Hiroshige Utagawa, “Ishimi Takatsuyama” (à esquerda) e “Izumo Hirose” (à direita), da série de ukiyo-e “Shokoku Rokujuhakkei” (Sessenta e Oito Paisagens de Diversas Paragens da Nação), ano 1862 Fonte: Coleção Digital da Biblioteca do Congresso Nacional

O movimento Mingei dá à luz uma nova cerâmica

O movimento Mingei, desenvolvido por Yanagi e seus parceiros, também criou novas expressões culturais, como a olaria Shussaigama na cidade de Izumo.

Em 1947, cinco jovens nascidos e crescidos na região, a maioria filhos mais jovens de produtores rurais que buscavam outras atividades além da agricultura, iniciaram suas jornadas no universo da cerâmica. Identificando-se fortemente com o movimento Mingei, escreveram uma carta para Yanagi, que atendeu aos anseios deles e passou a visitá-los. Viriam também, para orientá-los, dois ceramistas do movimento: Kanjiro Kawai e o britânico Bernard Leach, que contribuíram para a criação do Nihon Mingeikan.

O Japão possui uma cultura ceramista secular em várias regiões que deram origem a porcelanas famosas, como a Arita-yaki e a Bizen-yaki, mas Izumo não tinha essa tradição. Os jovens incorporaram o pensamento Mingei à sua produção e partiram em busca de uma cerâmica absolutamente inédita.

Os fundadores da Shussaigama e Bernard Leach (o último à direita). Crédito da foto: Shussaigama

Hoje, a Shussaigama conta com 14 artesãos em seus quadros. As cerâmicas produzidas em seus fornos não têm um visual apelativo, mas estão imbuídas da beleza singela e serena, que remete justamente à “Beleza do Saudável” proposta por Yanagi. O pai do atual proprietário, Shin Tatano, foi um dos cinco fundadores da empresa.

"Meu pai dizia muito: "imagine como será aquela pessoa que vai usar a peça que você vai fazer’. É um instrumento para a vida dela, então não pode ser uma expressão das vaidades pessoais de quem vai fazê-lo"", diz Shin Tatano.

Uma peça do Mingei não é uma obra de arte. É, sobretudo, um objeto para ser utilizado no cotidiano. É justamente por isso que ela evolui.

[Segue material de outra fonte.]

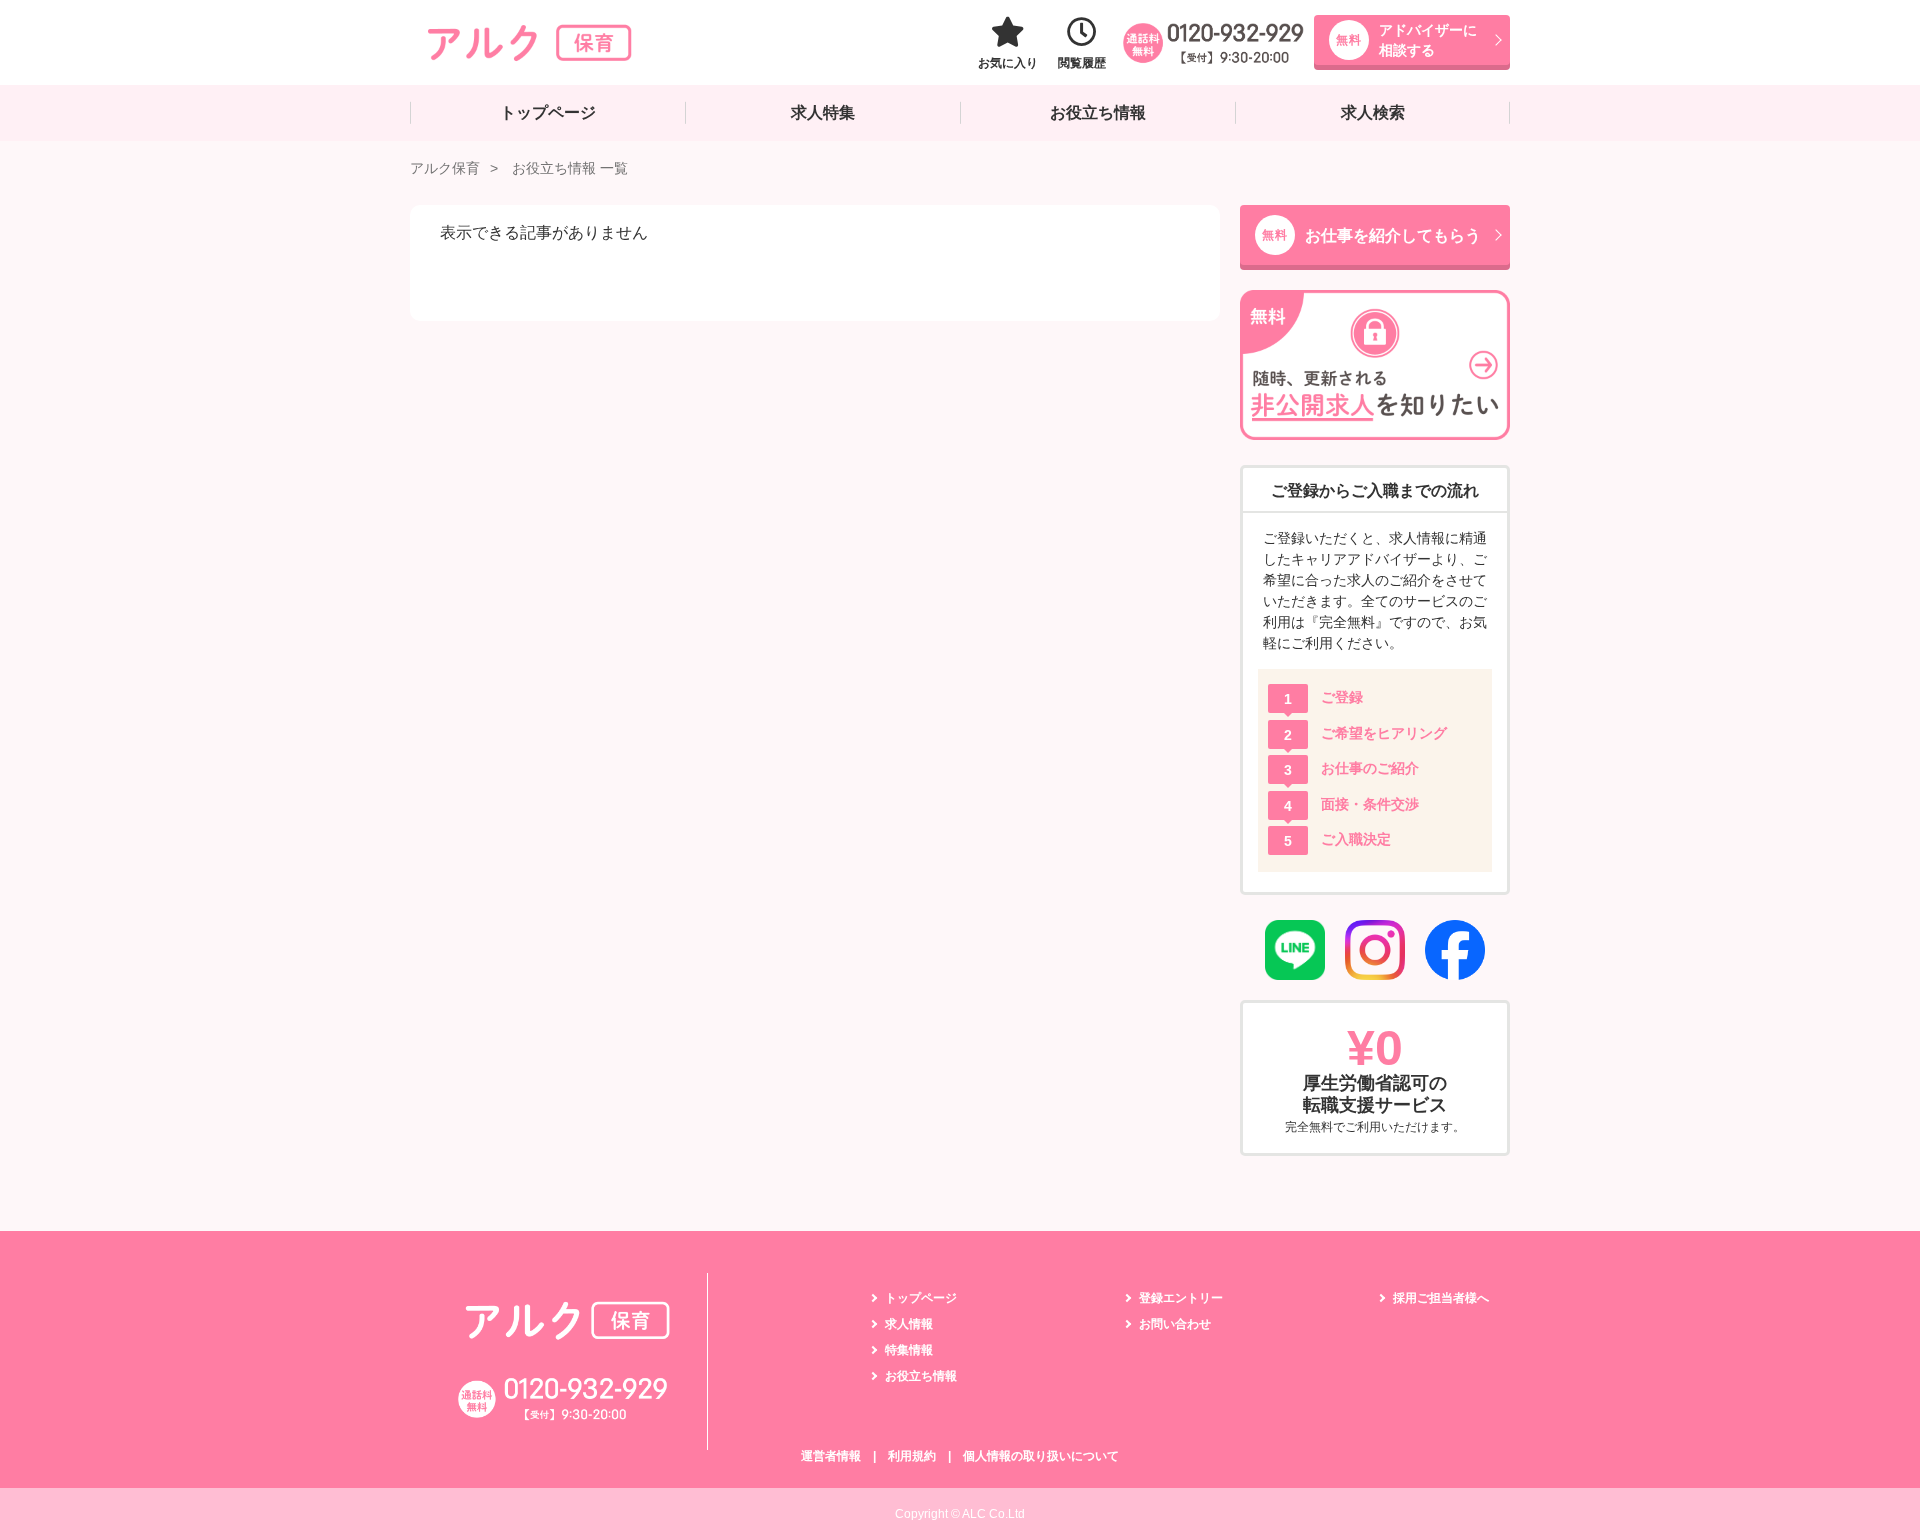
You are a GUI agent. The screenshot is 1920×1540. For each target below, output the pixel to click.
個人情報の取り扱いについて (1041, 1456)
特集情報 (909, 1350)
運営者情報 (831, 1456)
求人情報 (909, 1324)
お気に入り (1008, 63)
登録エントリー (1181, 1298)
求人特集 (823, 112)
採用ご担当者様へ (1441, 1298)
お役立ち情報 (1098, 112)
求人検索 (1373, 112)
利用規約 (912, 1456)
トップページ (548, 112)
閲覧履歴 (1082, 63)
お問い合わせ (1175, 1324)
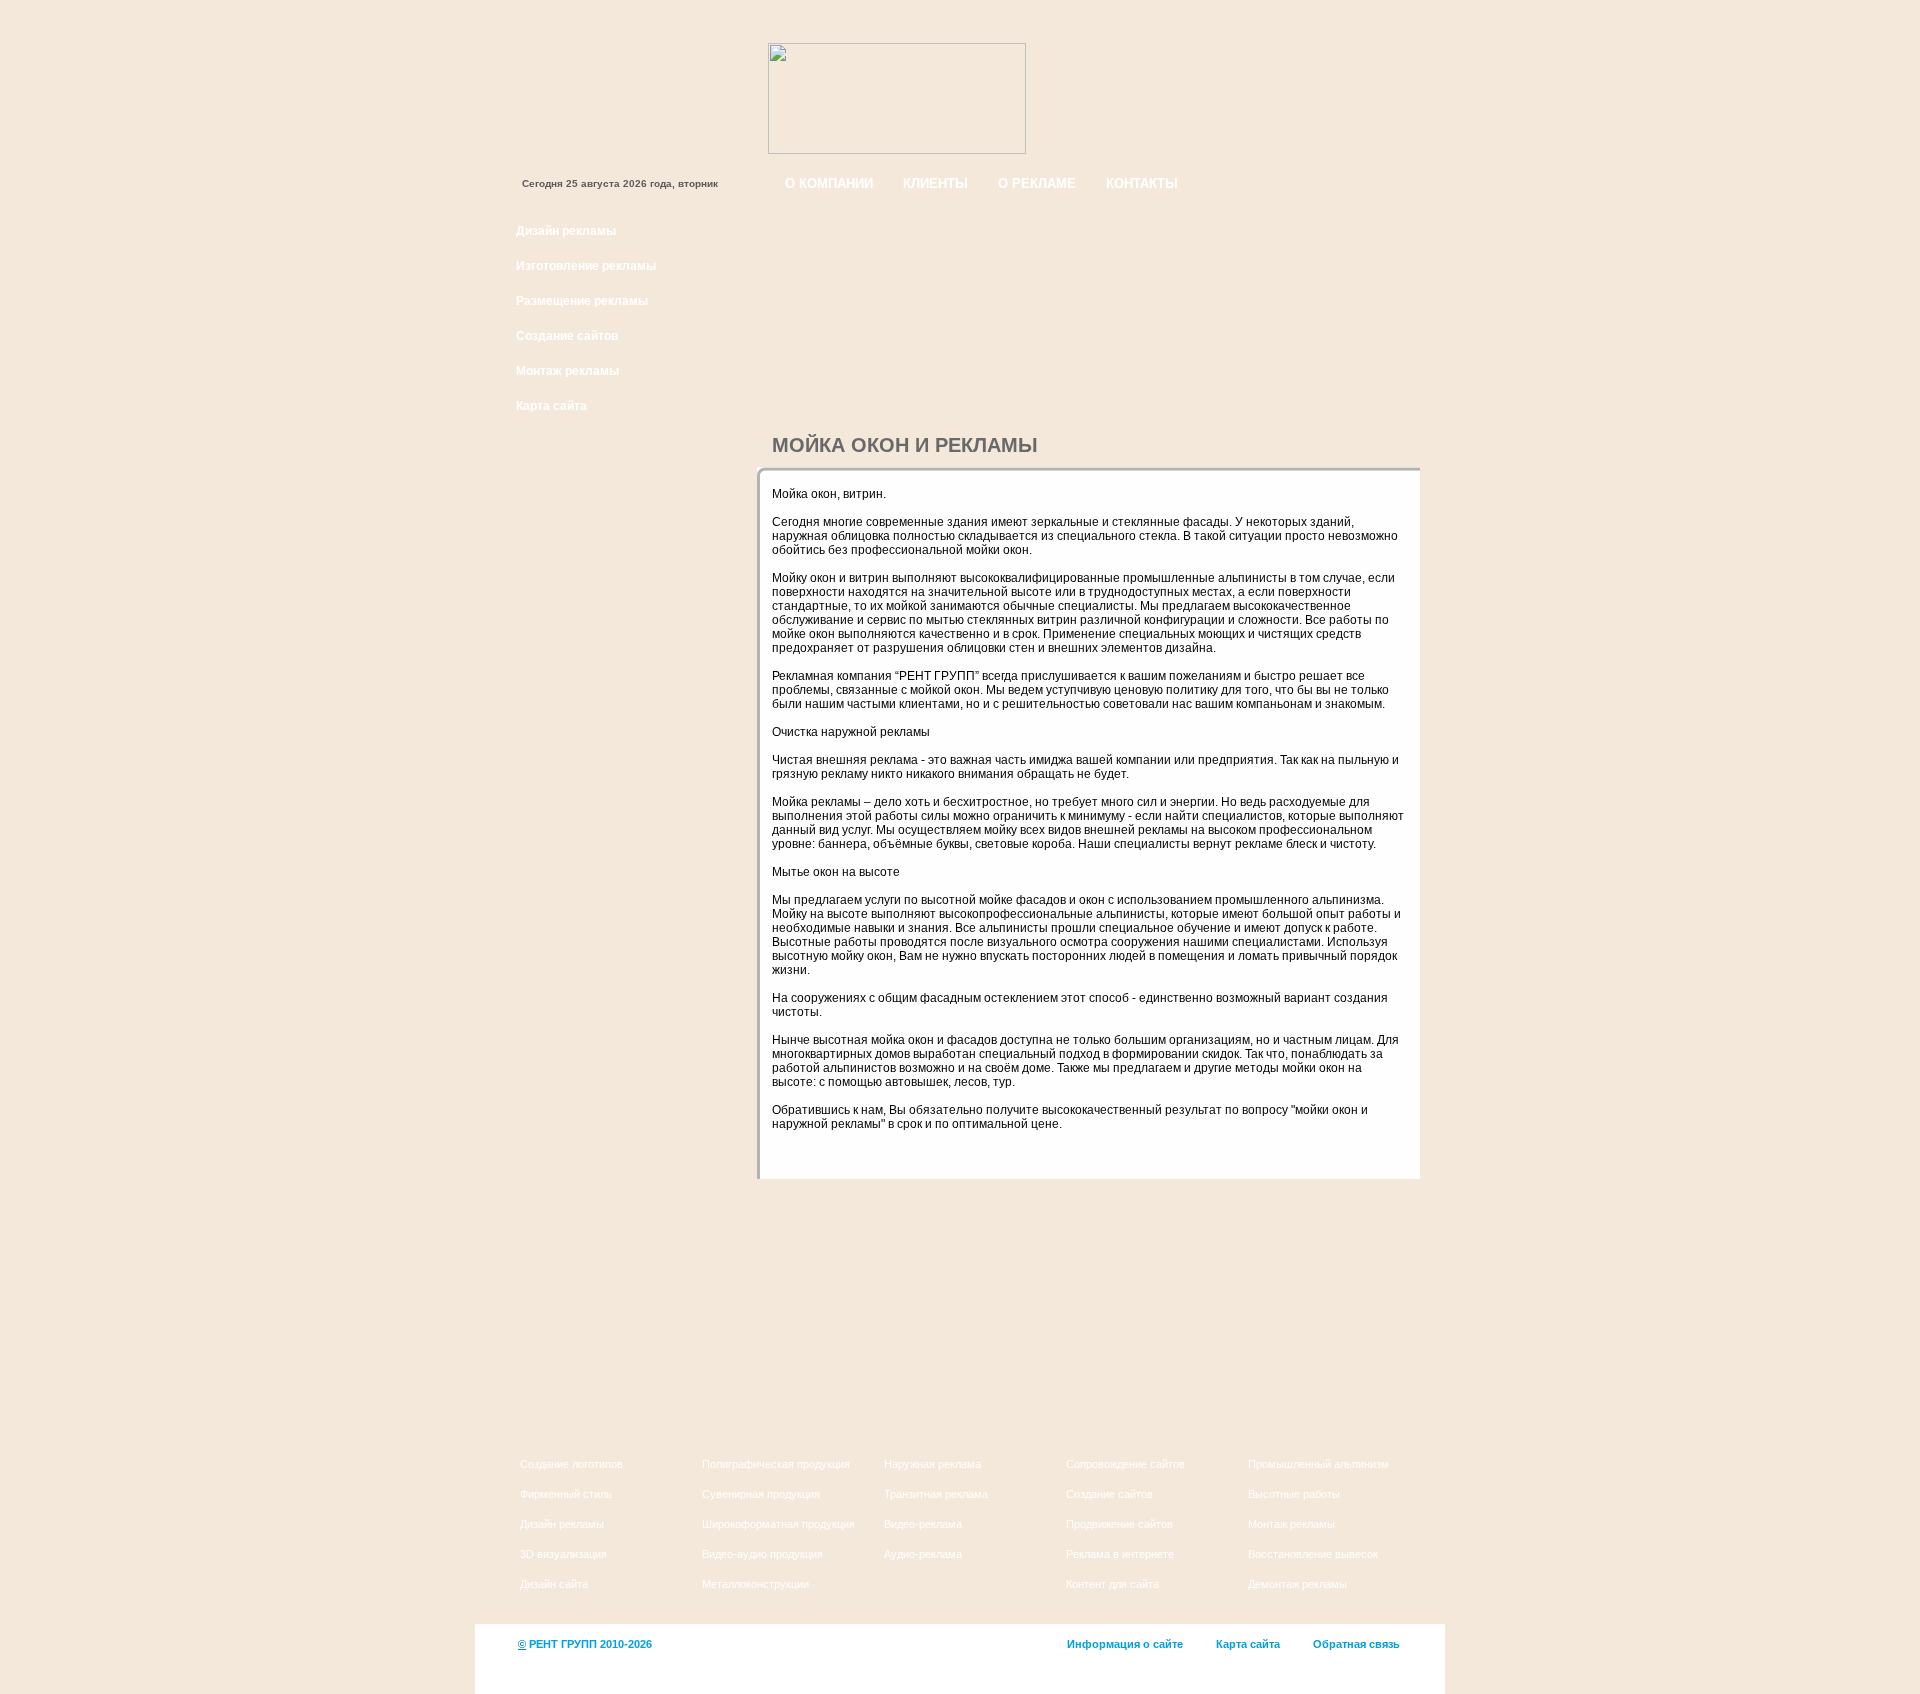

“Na minha infância, não tínhamos hambúrgueres nas refeições domésticas, mas, hoje, já não é incomum que as próprias mães japonesas façam hambúrgueres caseiros. Qualquer pessoa pode preparar suas próprias massas italianas. Assim, os recipientes precisam ser apropriados para esses pratos. Hoje, os clientes apreciam mais pratos rasos e planos do que pratos fundos e angulosos. Justamente por trabalharmos com aquilo que está enraizado na nossa vida, as peças devem continuar mudando conforme a época em que estivermos.”

Tatano continua:

"Porém, é preciso que a Beleza esteja presente nelas. Mudam os tempos, mudam os formatos das peças, mas a beleza jamais deve se perder. Por isso, tenho dito aos artesãos jovens do ateliê para que tenham visão, a visão para enxergar com seus próprios olhos aquilo que é bom”.

Tatano enfatiza:

“Os formatos podem mudar. O que não pode ser alterado é o espírito de buscar o Mingei”.

À medida que o artesão vai rodando o torno de oleiro por centenas e milhares de vezes, uma beleza que nem ele mesmo almejava vai ocupando cada peça. Talvez o Mingei fascine justamente pelo ato de descobrir a beleza contida em objetos que estão em constante evolução.

A riqueza dos 1200 anos do Washi

Shinichiro Abe é o artesão proprietário da Izumo Mingeishi, que, há cinco gerações, produz o papel tradicional japonês Washi nesta região.

Shinichiro Abe diz:

“Na Era Edo (séculos XVII a XIX), tinham muitas pessoas fazendo papel na região, sabe? Hoje só tem a gente, mas quando era o meu avô que fazia o papel, teve uma pessoa que acabou gostando muito do trabalho dele: o Yanagi-san”.

Hoje, praticamente todo o papel comercializado no Japão é do tipo ocidental, que se espalhou no país a partir da Era Meiji (1868-1912), quando era produzido em grande quantidade a partir de celulose obtida de madeira picada. Inversamente, o Washi, feito artesanalmente a partir de cascas fibrosas de plantas como Mitsumata, Kouzo e Gambi, não pode ser produzido em grandes quantidades - o que acarretou em uma drástica decadência a partir da era Meiji.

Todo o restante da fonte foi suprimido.